New research shows how cells control splicing, the process of removing extra pieces of RNA
September 29, 2019
Before living organisms can use the genetic instructions encoded in DNA, they must first transcribe genes into RNA, which carry instructions for building proteins that will carry out the work to be done in a cell. But the process isn’t straightforward. Frequently, pieces of RNA need to be removed along the way, a process called splicing.
Jonathan Staley, PhD, professor and chair of the Department of Molecular Genetics and Cell Biology at the University of Chicago, just published a new study in the journal Genes & Development that delves more into how the splicing process works. We spoke to him about what he and his colleagues discovered.
Can you describe splicing and how it’s involved in the process of gene expression?
Splicing is an intermediate step in the process when our genes are decoded into proteins, the workhorses of the cell. In this process, the DNA of our genes are transcribed into “messenger” RNA, a molecule similar to DNA that serves as the blueprint for constructing proteins. However, before messenger RNA can be used to build proteins, some segments of the message, called introns, must be removed. Although introns have been described as junk, they can be removed from a single RNA strand in different ways to modify the blueprint and the resulting protein, with consequences of differing function in the cell. Changes in splicing patterns allow organisms to adapt as they grow and respond to their environments. Mistakes in splicing also underlie numerous diseases.
How does splicing work?
A kind of molecular machine called the spliceosome actually cuts out the introns. It’s similar to the ribosome, the machinery that decodes messenger RNA to make proteins, because it’s built from both protein components as well as functional, non-coding RNA molecules that play a role distinct from messaging. It’s actually an RNA component of the spliceosome, rather than a protein part, that accelerates the splicing reaction so that it occurs on a timescale that is relevant to the cell. This RNA component, named U6, resembles an ancient self-splicing intron that may have emerged from the RNA world during the origin of life. The spliceosome has to be dismantled, or turned off, to release the excised intron and begin subsequent rounds of splicing. The spliceosome can also be shut down prematurely to make sure only correct messages are read by the ribosome to make proteins.
What were you looking to learn about splicing in the new study?
We have known for some time that splicing is turned off by one of a large family of RNA helicases, which are energy-consuming proteins that move along RNA like trains on a track. They can displace items bound to this RNA “track,” just as a cow-catcher functions on a train. We know that an RNA helicase called Prp43 terminates splicing, but we have not known what RNA it moves along to terminate splicing. Identifying the RNA that this helicase interacts with is critical to understanding the mechanism and regulation of splicing termination.

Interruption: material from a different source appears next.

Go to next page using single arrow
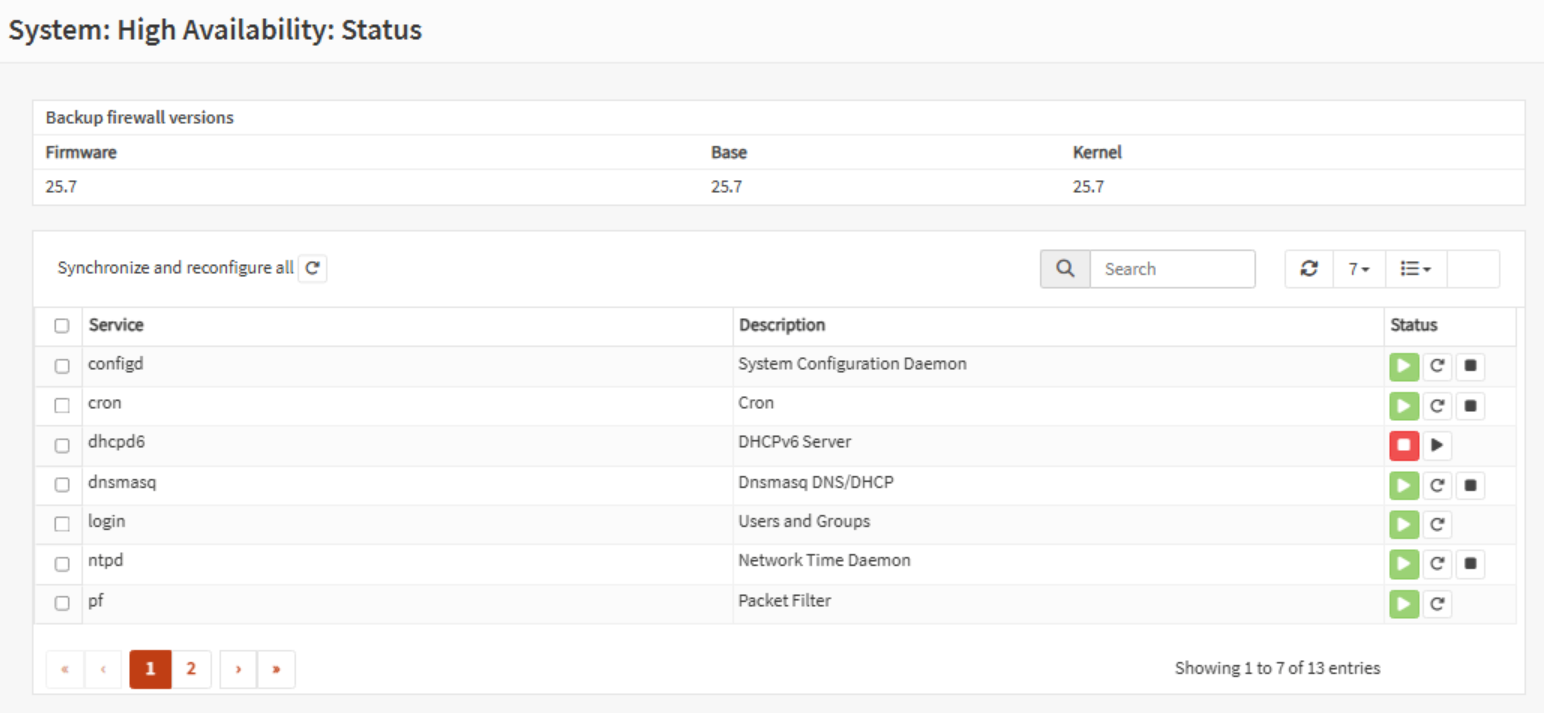(x=238, y=669)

What were the key findings of the study?
We saw that Prp43 terminates splicing by acting on the tail of the U6 RNA, indicating that spliceosome termination starts by disassembling the catalytic core itself. Secondly, our data imply a model in which Prp43 simply pulls on the tail of U6, thereby building up tension on the catalytic core and ultimately disrupting it from a distance. This mechanism for “turning off” the spliceosome is significant because the tail of U6 is protected until the spliceosome is turned on, so at the same time the spliceosome turns on it also becomes primed to turn off, implying a need for tight control of splicing activity in the cell.

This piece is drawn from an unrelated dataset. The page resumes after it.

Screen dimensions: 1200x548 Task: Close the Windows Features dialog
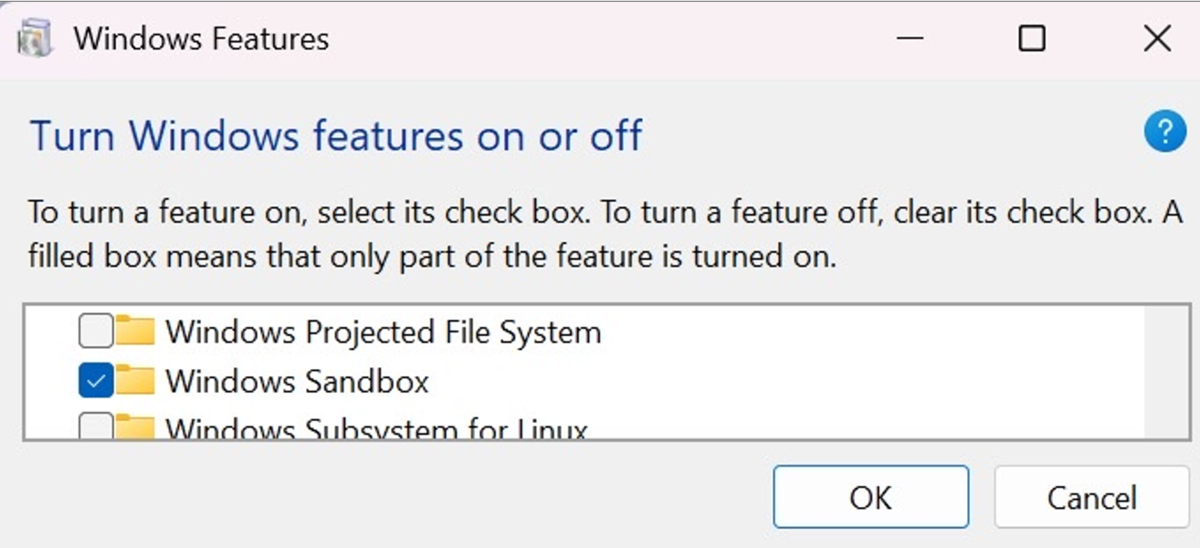point(1156,39)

What does this tell you about the machinery involved in RNA splicing?
Curiously, this RNA helicase not only helps in the production of messenger RNA for translation into proteins but also helps in the synthesis for the ribosome, the machinery that executes translation. That links the production of the translation substrate with the translation catalyst. This work will provide insight into how this RNA helicase promotes ribosome synthesis and more broadly how many RNA helicases function to trigger rearrangements at all stages of gene expression.

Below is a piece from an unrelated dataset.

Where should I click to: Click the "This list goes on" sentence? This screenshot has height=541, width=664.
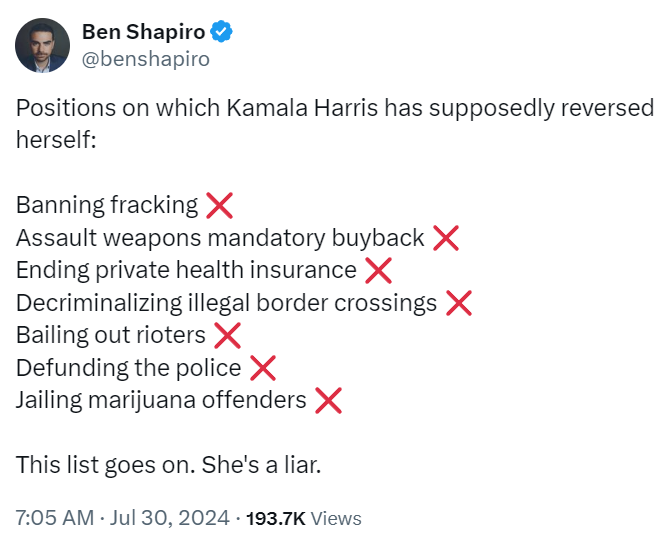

For full activity though, Prp43 needs help in the form of an activator that binds to Prp43 and helps propel it along RNA. Two of these activators have been linked to cancers such as breast cancer. Our insight into how this works provides a potential pathway for interrupting the activity of such activators.
The study, “Termination of pre-mRNA splicing requires that the ATPase and RNA unwindase Prp43p acts on the catalytic snRNA U6,” was supported by the National Institutes of Health. Additional authors include Rebecca Toroney and Klaus H. Nielsen from the University of Chicago.